**MATERIAL SHOWN**
..........

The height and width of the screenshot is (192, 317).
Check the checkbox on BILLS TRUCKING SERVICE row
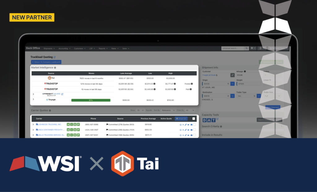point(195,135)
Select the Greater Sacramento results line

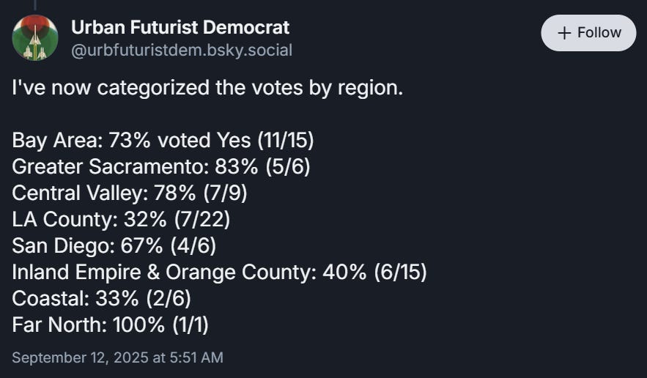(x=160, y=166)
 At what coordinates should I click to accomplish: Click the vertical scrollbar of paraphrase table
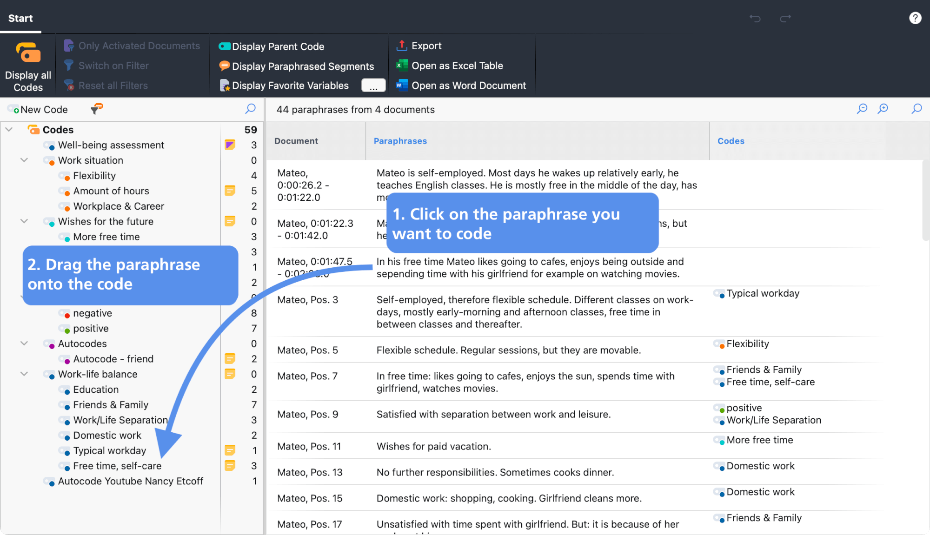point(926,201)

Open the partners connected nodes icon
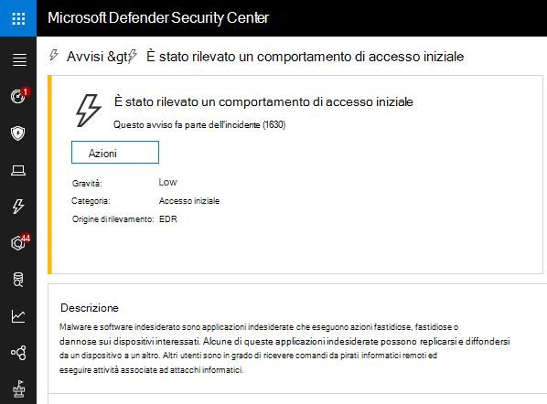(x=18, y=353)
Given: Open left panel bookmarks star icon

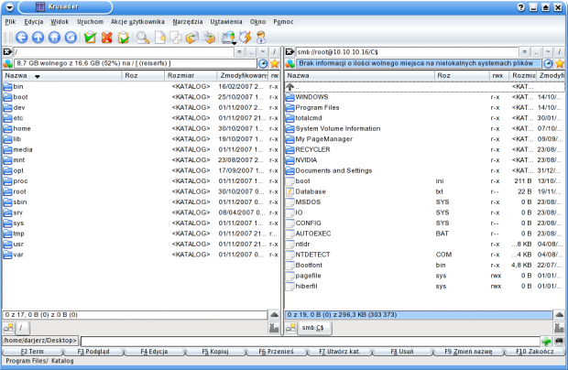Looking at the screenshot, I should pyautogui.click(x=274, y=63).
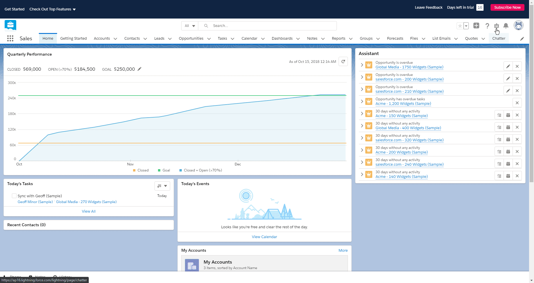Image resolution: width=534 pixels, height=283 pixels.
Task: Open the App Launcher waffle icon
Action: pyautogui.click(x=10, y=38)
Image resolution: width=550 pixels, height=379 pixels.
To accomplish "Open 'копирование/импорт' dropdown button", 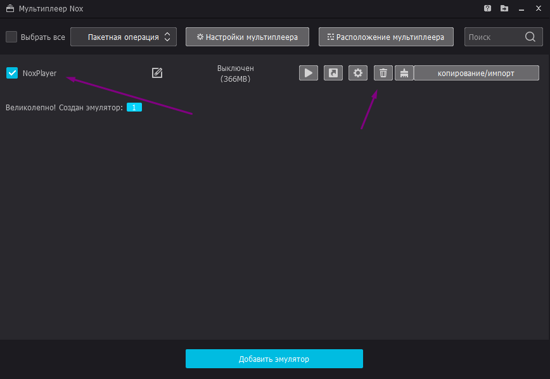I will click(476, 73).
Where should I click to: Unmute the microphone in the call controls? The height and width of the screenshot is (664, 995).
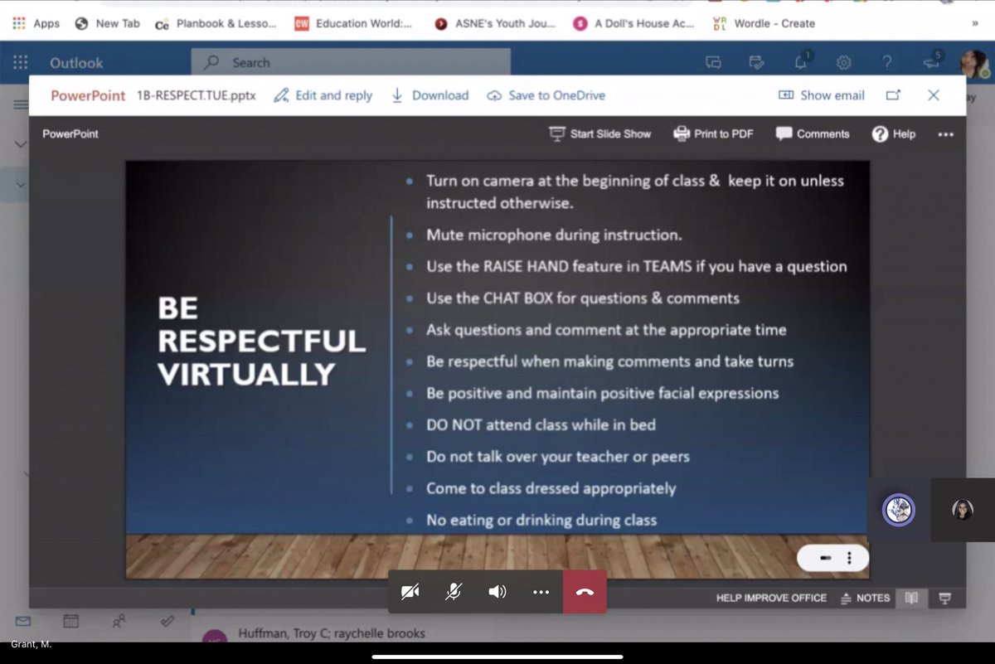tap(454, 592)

..........

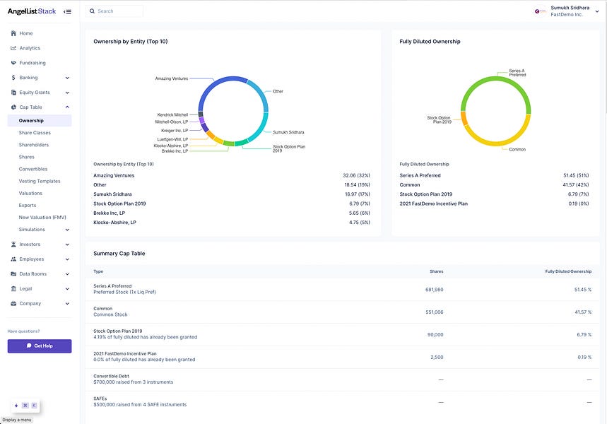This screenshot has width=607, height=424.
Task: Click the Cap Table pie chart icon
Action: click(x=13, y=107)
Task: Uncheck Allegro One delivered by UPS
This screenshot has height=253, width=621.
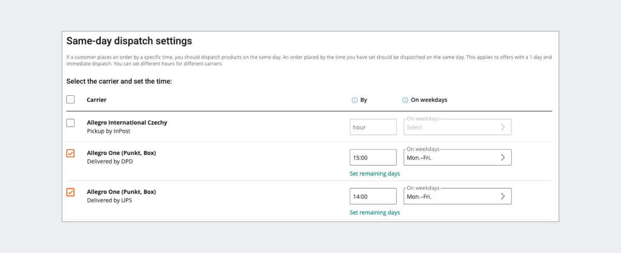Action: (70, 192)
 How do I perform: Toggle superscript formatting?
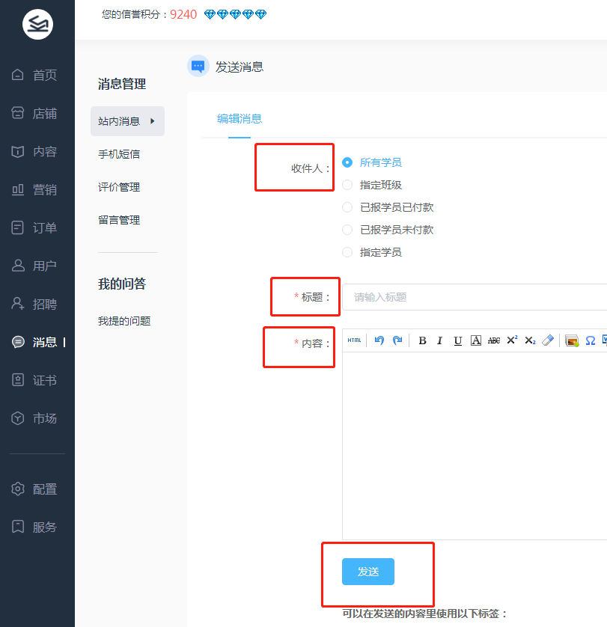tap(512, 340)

..........

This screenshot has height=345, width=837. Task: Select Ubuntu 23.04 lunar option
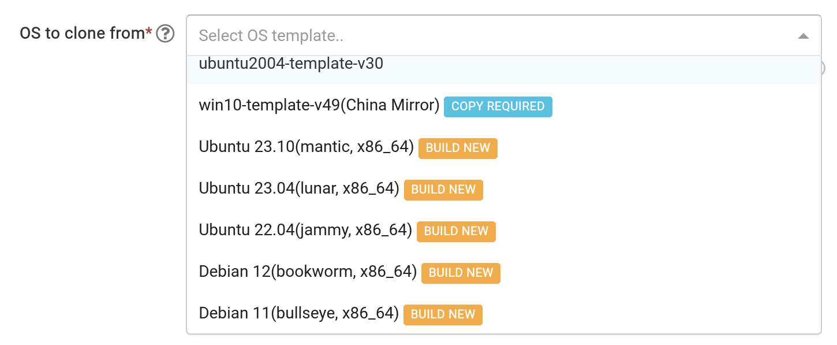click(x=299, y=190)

..........

**INSTRUCTIONS TO FOLLOW**
Count the lines of the material above that contain the string "Select", treating uppercase and lowercase as distinct, and state only the resulting number.

**RESULT BELOW**
2